Breath-taking mountain scenery is the first thing one notices when approaching Corsica. Porto Vecchio is a historical old town bustling with vibrant cafes, restaurants and designer boutiques. During the summer evenings the streets of the old town come to life with music and entertainment. The beaches around include the world-famous Palombaggia with its pearly-white sand and glittering turquoise sea, surrounded by lush countryside. For those ready to venture inland, the nearby mountainous Alta Rocca region, with its gorges, rivers and waterfalls, provides an endless supply of things to do and see.

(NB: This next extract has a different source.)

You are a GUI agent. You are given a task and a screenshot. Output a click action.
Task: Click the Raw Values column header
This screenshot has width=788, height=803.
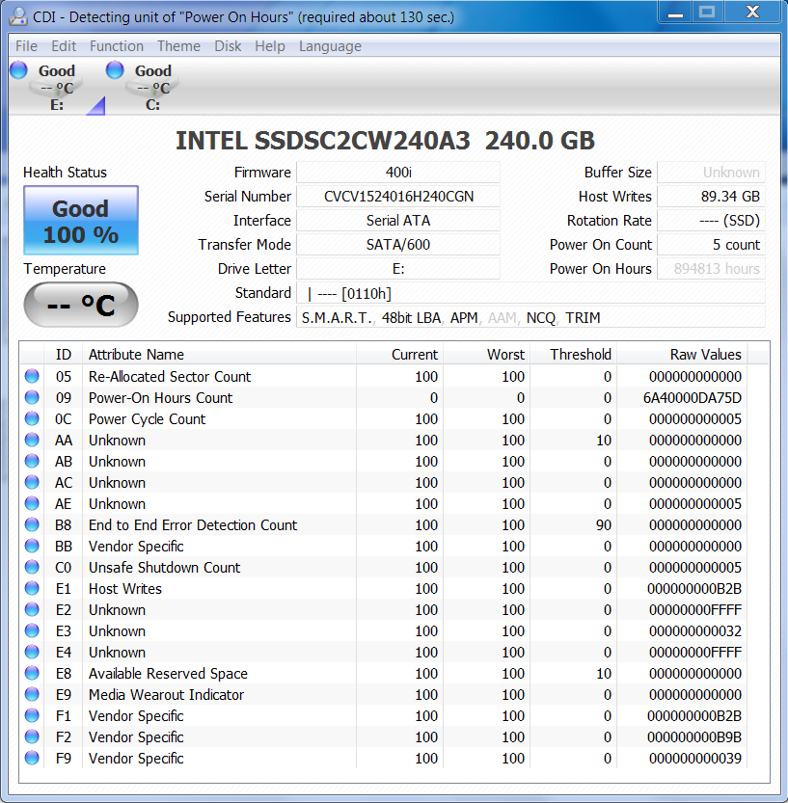click(705, 354)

Prepare yourself for one of the most spectacular harbour entrances. Bonifacio is an impressive medieval town and the oldest town in Corsica. The ancient citadel of Bonifacio is well worth exploring and so are the lovely town streets with medieval houses precariously teetering on the edge of the imposing limestone cliffs. Nearby is a plethora of beautiful beaches as well as the spectacular mountains a short drive inland.
Still in the Corsican waters, the Lavezzi Islands form a small archipelago of uninhabited granite islands and reefs in the Strait of Bonifacio. The crystal azure waters here offer excellent diving opportunities. (NB: The bay is littered with underwater rocks and you are well advised to navigate very carefully using your nautical charts and the harbour guide.) Small island of Cavallo lies just north of the maritime border between Corsica, and the Costa Smeralda. Technically, Cavallo is French territory, but thousands of years of invaders have left the island an earthy fusion of Tuscany, Naples, Sardinia and the south of France. We suggest having lunch at the island’s Hotel des Pecheurs, where there is also a spa and golf course.
The small island of Caprera is accessed via a bridge from La Maddalena. This Little island has 34km of coastline and is an unspoiled nature reserve, where building is forbidden. The main attraction (certainly for Italians) is Garibaldi’s Casa Bianca, a shrine to the famous Italian independence leader. Due Mari (separated by a narrow causeway) is one of the most beautiful beaches on Caprera, while from Monte Teialone you can get a superb panorama of the whole island.
Another one of many natural wonders of Sardinia is La Tavolara. Sailing towards La Tavolara (Table Mountain) offers a stunning view of the beautiful white limestone rising over 500 meters from the sea level. There is a long sandy beach on the south side, with a typical Sardinian restaurant. Tavolara makes for a lovely anchorage.